EXERCISE INSTRUCTIONS:
Give every line from the entries that contains "title".

MATERIAL TO PROCESS:
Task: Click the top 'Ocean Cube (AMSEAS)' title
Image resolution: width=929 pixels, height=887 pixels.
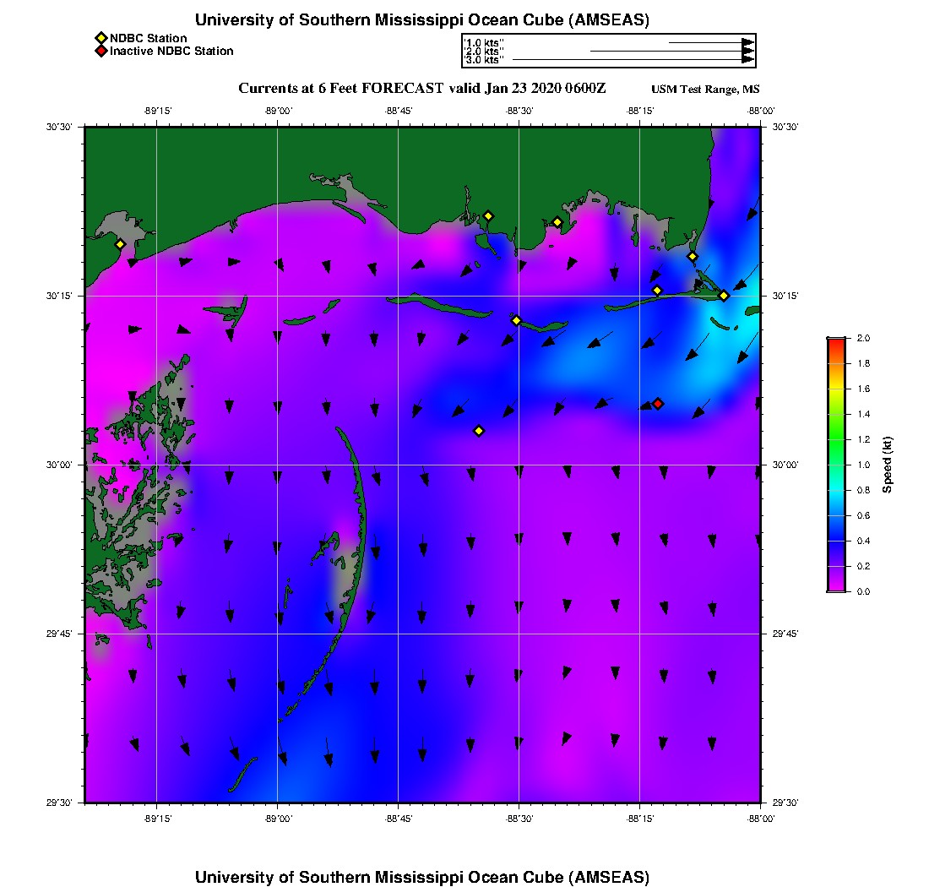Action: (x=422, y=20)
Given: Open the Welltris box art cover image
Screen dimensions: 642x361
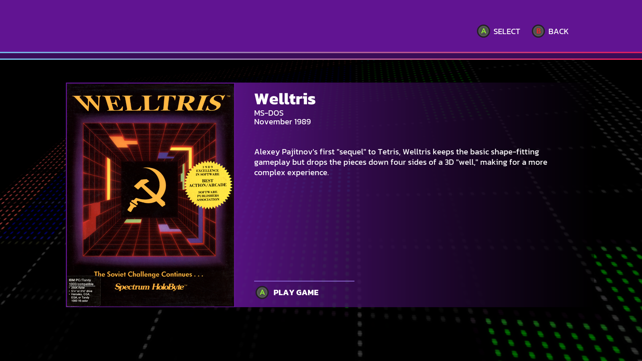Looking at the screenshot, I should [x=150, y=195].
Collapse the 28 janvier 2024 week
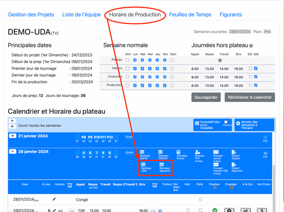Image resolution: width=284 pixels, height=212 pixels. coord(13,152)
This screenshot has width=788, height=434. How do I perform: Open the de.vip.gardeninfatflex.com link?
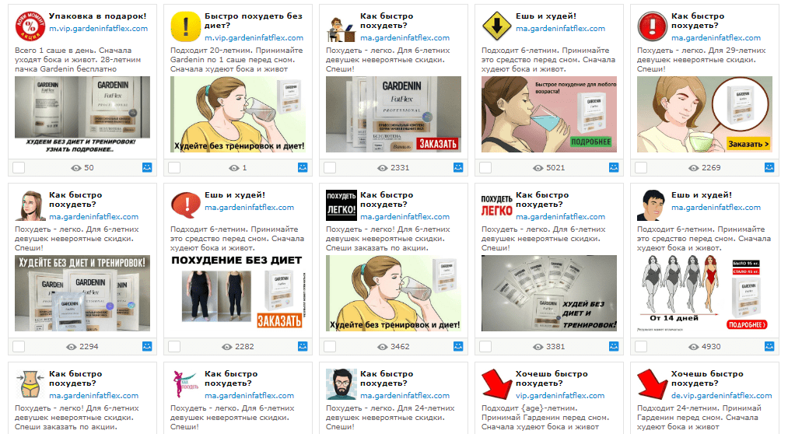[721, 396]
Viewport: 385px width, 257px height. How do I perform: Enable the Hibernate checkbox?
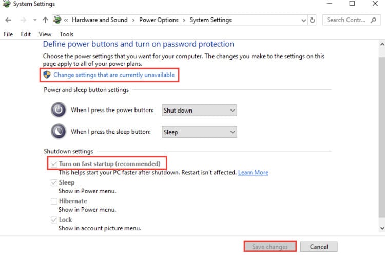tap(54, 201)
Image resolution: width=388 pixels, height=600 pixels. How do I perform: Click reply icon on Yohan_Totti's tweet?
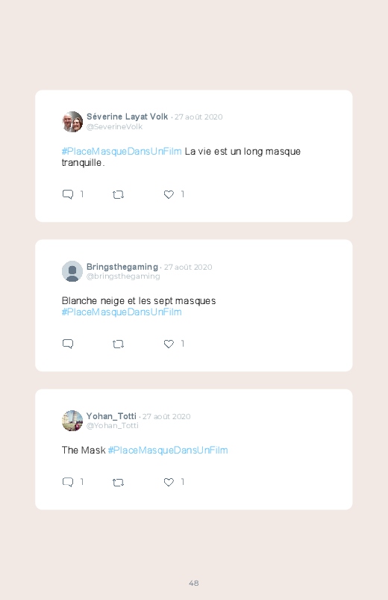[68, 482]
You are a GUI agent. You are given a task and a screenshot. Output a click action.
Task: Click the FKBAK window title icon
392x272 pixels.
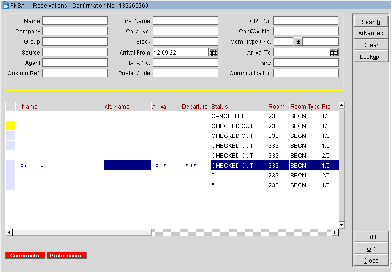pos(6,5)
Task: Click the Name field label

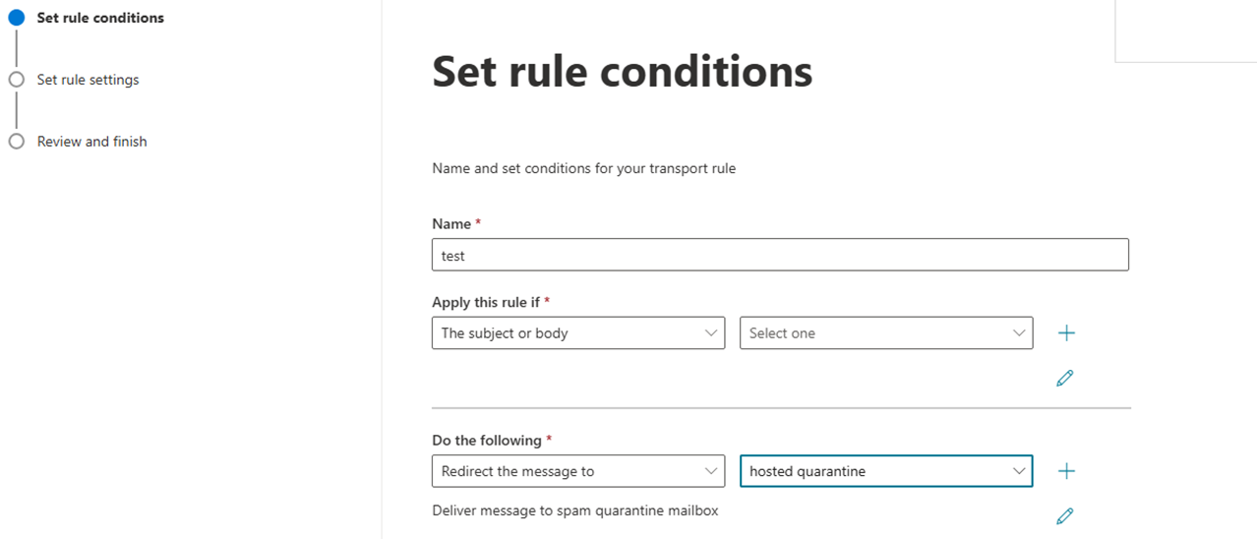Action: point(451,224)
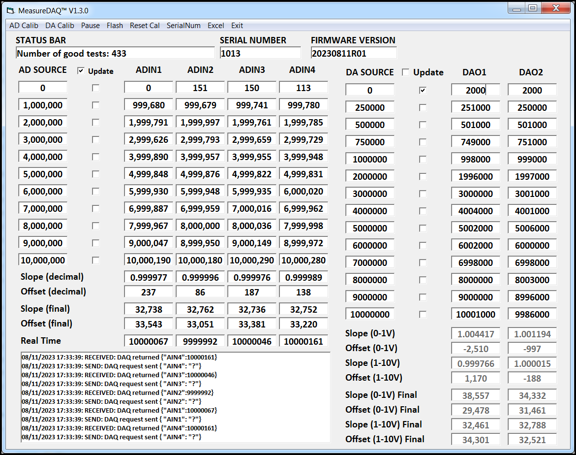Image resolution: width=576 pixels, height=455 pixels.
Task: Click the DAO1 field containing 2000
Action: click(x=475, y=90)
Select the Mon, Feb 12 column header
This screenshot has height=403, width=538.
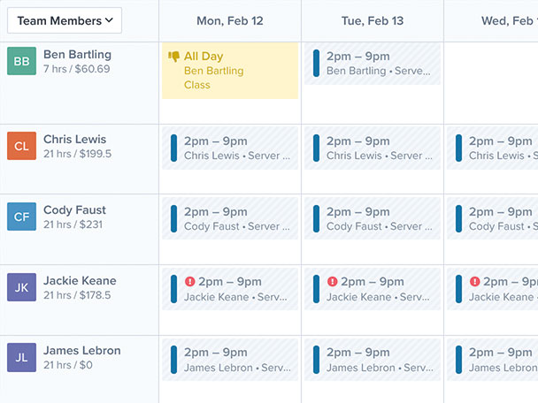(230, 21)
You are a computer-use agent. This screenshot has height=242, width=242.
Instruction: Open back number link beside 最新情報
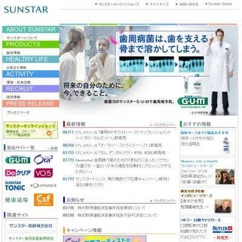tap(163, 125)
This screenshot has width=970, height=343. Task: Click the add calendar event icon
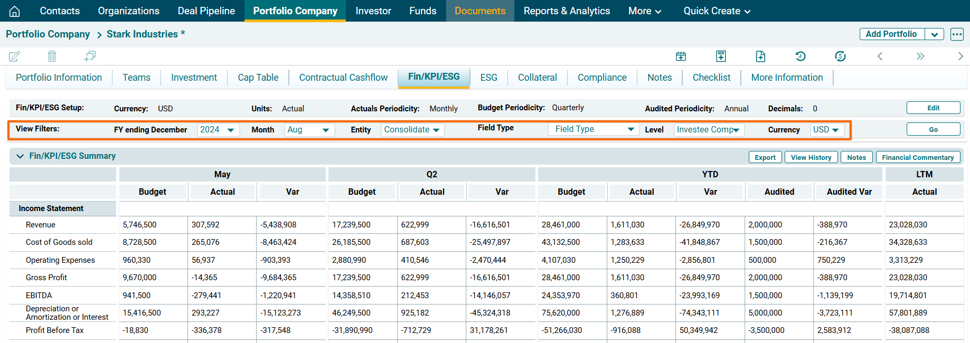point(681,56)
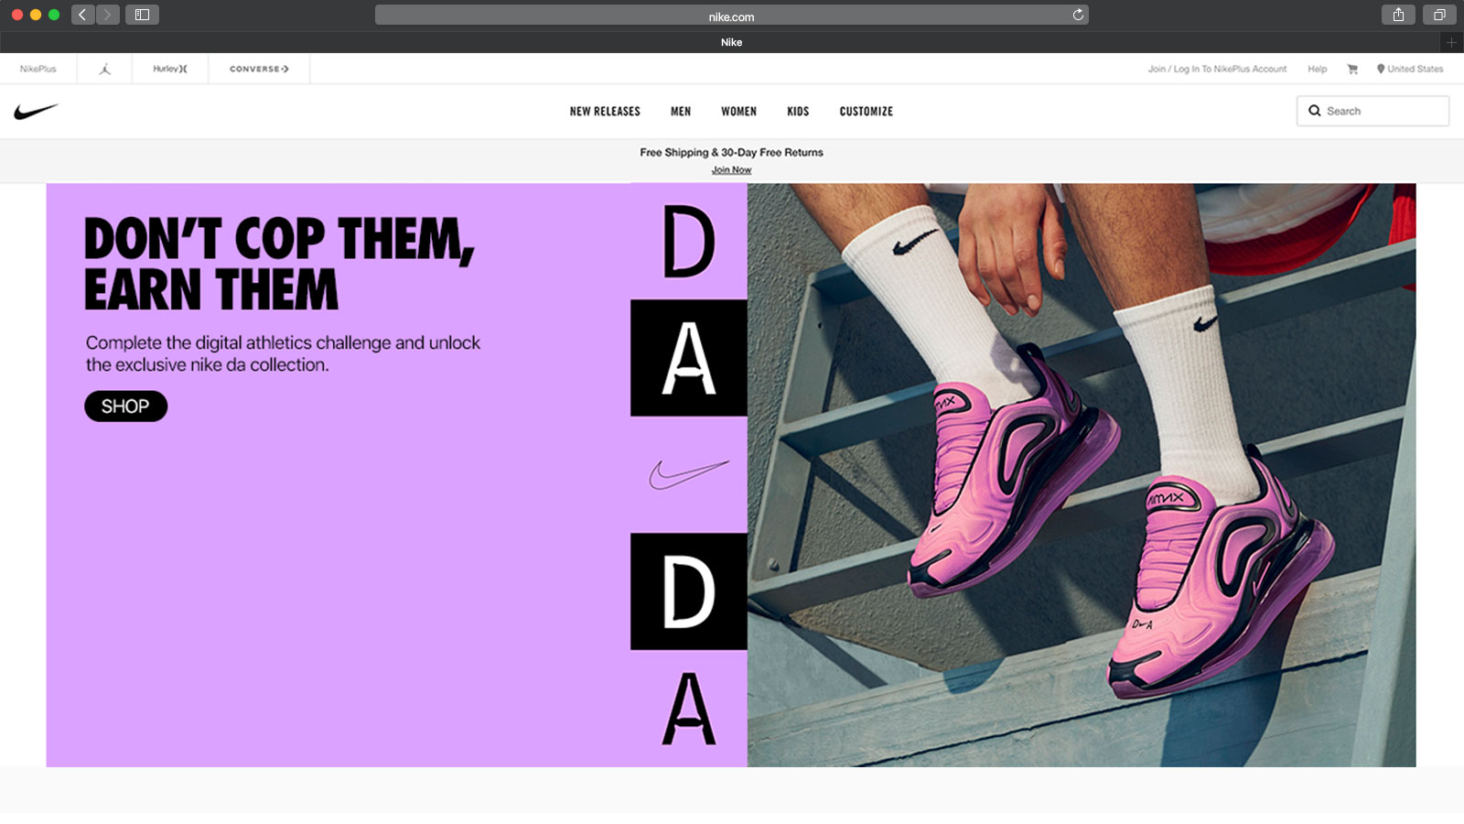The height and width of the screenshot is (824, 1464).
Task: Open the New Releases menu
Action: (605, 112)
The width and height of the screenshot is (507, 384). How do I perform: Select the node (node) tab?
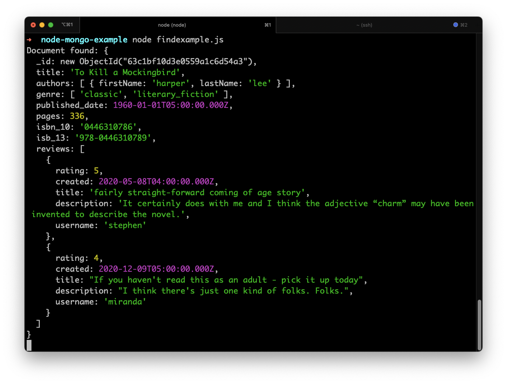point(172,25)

ANSWER FOR THE TASK:
Task: Click the top 'Ocean Cube (AMSEAS)' title
Task: Click the FKBAK window title icon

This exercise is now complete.